Elizabeth Warren defends ‘defamatory’ post slamming CZ pardon: report

Elizabeth Warren defends ‘defamatory’ post slamming CZ pardon: report
Regulation
Senator Elizabeth Warren is feuding with Binance founder Changpeng Zhao. Credit: Shutterstock / Matt Smith Photographer
  • Senator Elizabeth Warren is defending a social media post decrying the pardon of Binance founder Changpeng Zhao.
  • In that post, Warren said Zhao had “pleaded guilty to a criminal money laundering charge” and called his pardon “corrupt.”
  • An attorney for Zhao has called the statement “defamatory” and threatened to sue.

A lawyer for US Senator Elizabeth Warren is defending a recent social media post in which the anti-crypto lawmaker decried “corruption” that led to the October 23 pardon of Binance founder Changpeng Zhao.

A lawyer for Zhao, better known as CZ, has threatened to sue the senator, calling her post “defamatory,” according to the New York Post.

Warren’s lawyer hit back on Sunday, according to a letter obtained by Punchbowl News.

“Simply put, any threatened defamation claim would be without merit,” Warren attorney Ben Stafford wrote.

Prison and pardon

In 2023, Zhao pleaded guilty to violating the Bank Secrecy Act when he led Binance, the world’s largest crypto exchange.

Specifically, he admitted Binance had failed to prevent criminals, sanctioned entities, and other bad actors from laundering billions of dollars in dirty money under his leadership.

In addition to his guilty plea, Zhao agreed to resign as CEO and pay a $50 million fine. He was later sentenced to four months in prison.

Since the reelection of US President Donald Trump, Zhao has quietly campaigned for a pardon, according to news reports that have prompted an occasional rebuke from the crypto mogul.

On October 23, Trump pardoned Zhao.

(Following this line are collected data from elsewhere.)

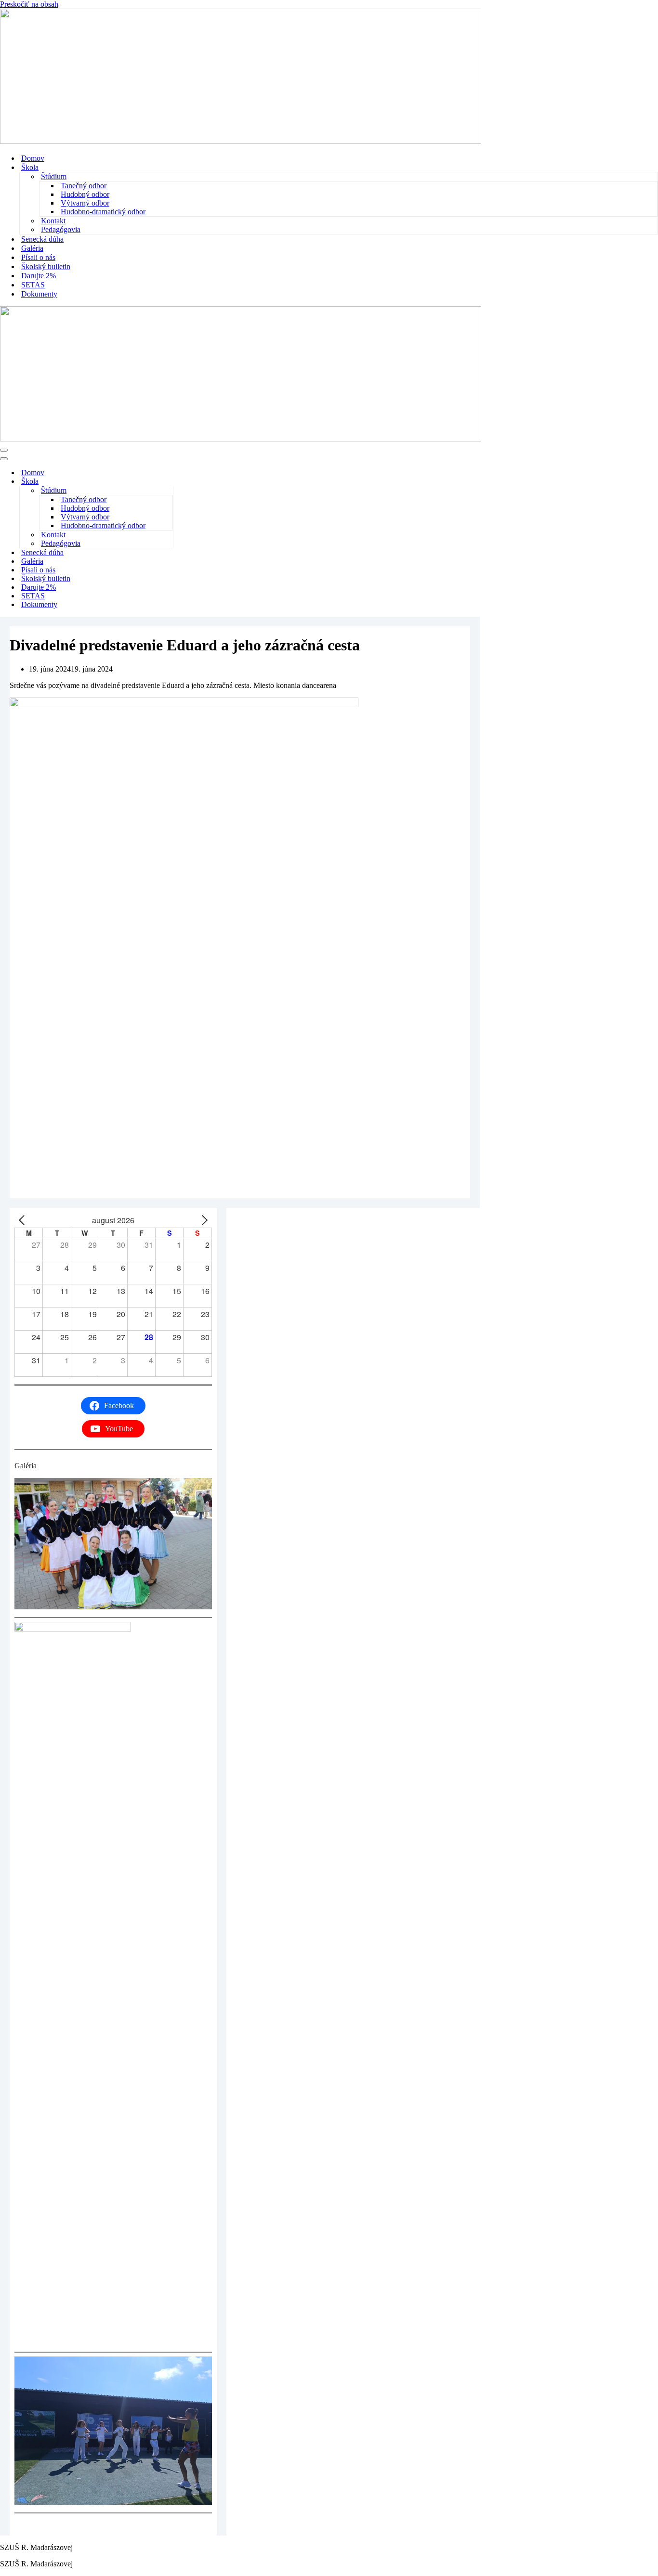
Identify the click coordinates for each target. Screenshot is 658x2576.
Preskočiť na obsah (29, 4)
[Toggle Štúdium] (168, 491)
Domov (32, 158)
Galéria (32, 248)
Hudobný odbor (85, 194)
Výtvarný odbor (85, 203)
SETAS (33, 285)
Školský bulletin (45, 266)
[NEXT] (203, 1220)
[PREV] (23, 1220)
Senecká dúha (42, 239)
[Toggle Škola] (168, 482)
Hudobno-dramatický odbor (103, 211)
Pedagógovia (60, 229)
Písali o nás (38, 257)
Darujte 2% (38, 276)
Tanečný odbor (83, 185)
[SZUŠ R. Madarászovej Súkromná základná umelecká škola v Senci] (240, 141)
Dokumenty (39, 294)
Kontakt (53, 221)
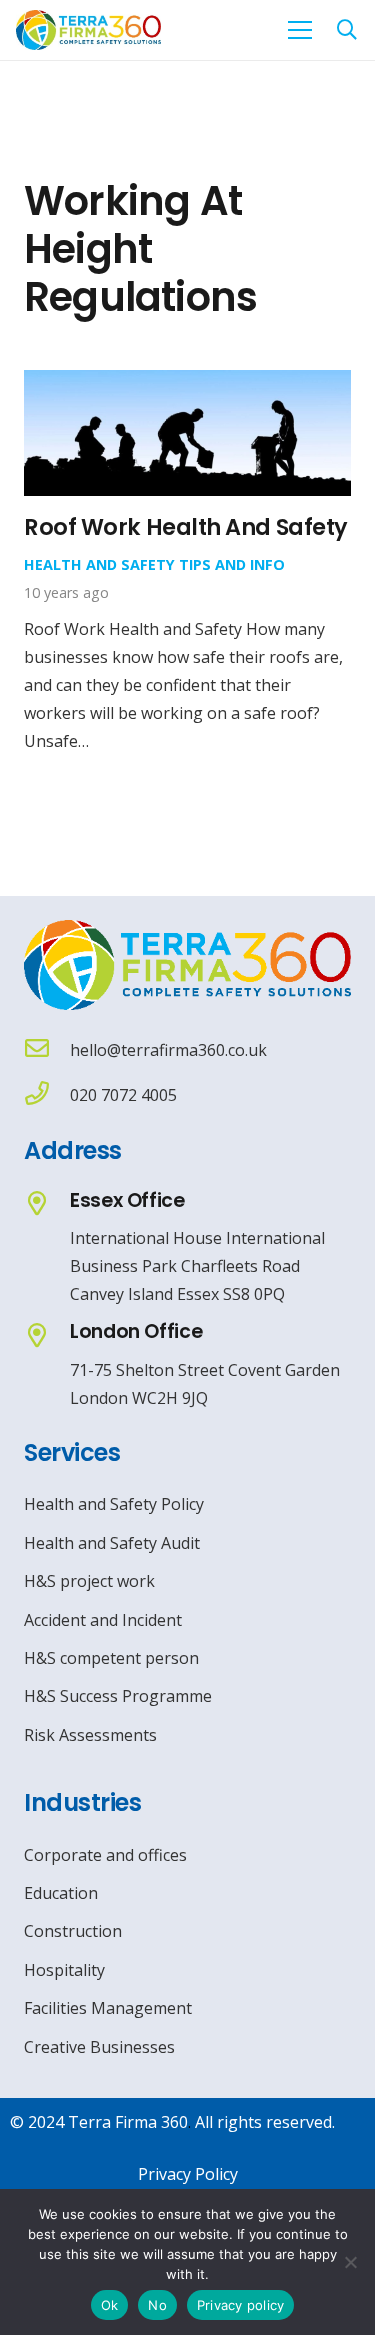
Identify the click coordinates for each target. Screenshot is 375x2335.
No (157, 2305)
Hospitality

White House Press Secretary Karoline Leavitt told DL News that Zhao had been “prosecuted by the Biden Administration in their war on cryptocurrency.”

With Zhao’s pardon, that war was “over,” Leavitt said.

Retraction request

Democrats quickly jumped on the news.

Maxine Waters, the top Democrat on the House Financial Services Committee, has repeatedly criticised the decision, saying the pardon sends a “dangerous and reckless message to white-collar criminals and the entire cryptocurrency industry.”

Warren, meanwhile, took to X shortly after the news of Zhao’s pardon first broke.

“CZ pleaded guilty to a criminal money laundering charge and was sentenced to prison. But then he financed President Trump’s stablecoin and lobbied for a pardon,” she wrote on X on October 23.

“If Congress does not stop this kind of corruption, it owns it.”

Teresa Goody Guillen, an attorney for Zhao, told the Post that her boss was mulling a lawsuit.

“Mr. Zhao will not remain silent while a United States Senator seemingly misuses the office to repeatedly publish defamatory statements,” Goody Guillen wrote in a draft letter obtained by the Post.

“Accordingly, Mr. Zhao respectfully immediately requests the retraction of these false statements.”

Zhao’s lawyer wasn’t the only person who took issue with the way Warren characterised his guilty plea.

A crowdsourced “community note” was appended to Warren’s X post that read, “CZ pleaded guilty to violating the Bank Secrecy Act for failing to implement an effective anti-money laundering program. He did not plead guilty to money laundering.”

Bank Secrecy Act

Warren has nothing to apologise for, according to Stafford.

Responding to an October 28 letter from Goody Guillén, Stafford said Zhao had, in fact, pleaded guilty to “a money laundering charge.”

Zhao had pleaded guilty to a violation of the Bank Secrecy Act, which is “widely referred to as an anti-money laundering law, including by federal agencies and courts,” Stafford wrote.

Moreover, even if Warren’s post wasn’t entirely accurate, it wasn’t made “with malice” — a required element of any defamation lawsuit.

“Among other things, ‘minor inaccuracies do not amount to falsity so long as “the substance, the gist, the sting, of the libelous charge [is] justified,’” Stafford wrote, citing a 1991 court ruling.

Still, Warren’s attorney insisted the senator was only referring to the charge Zhao had pleaded guilty to.

““Her X Post does not state — and should not be construed to state — that he pled guilty to any other money laundering charge,” he wrote.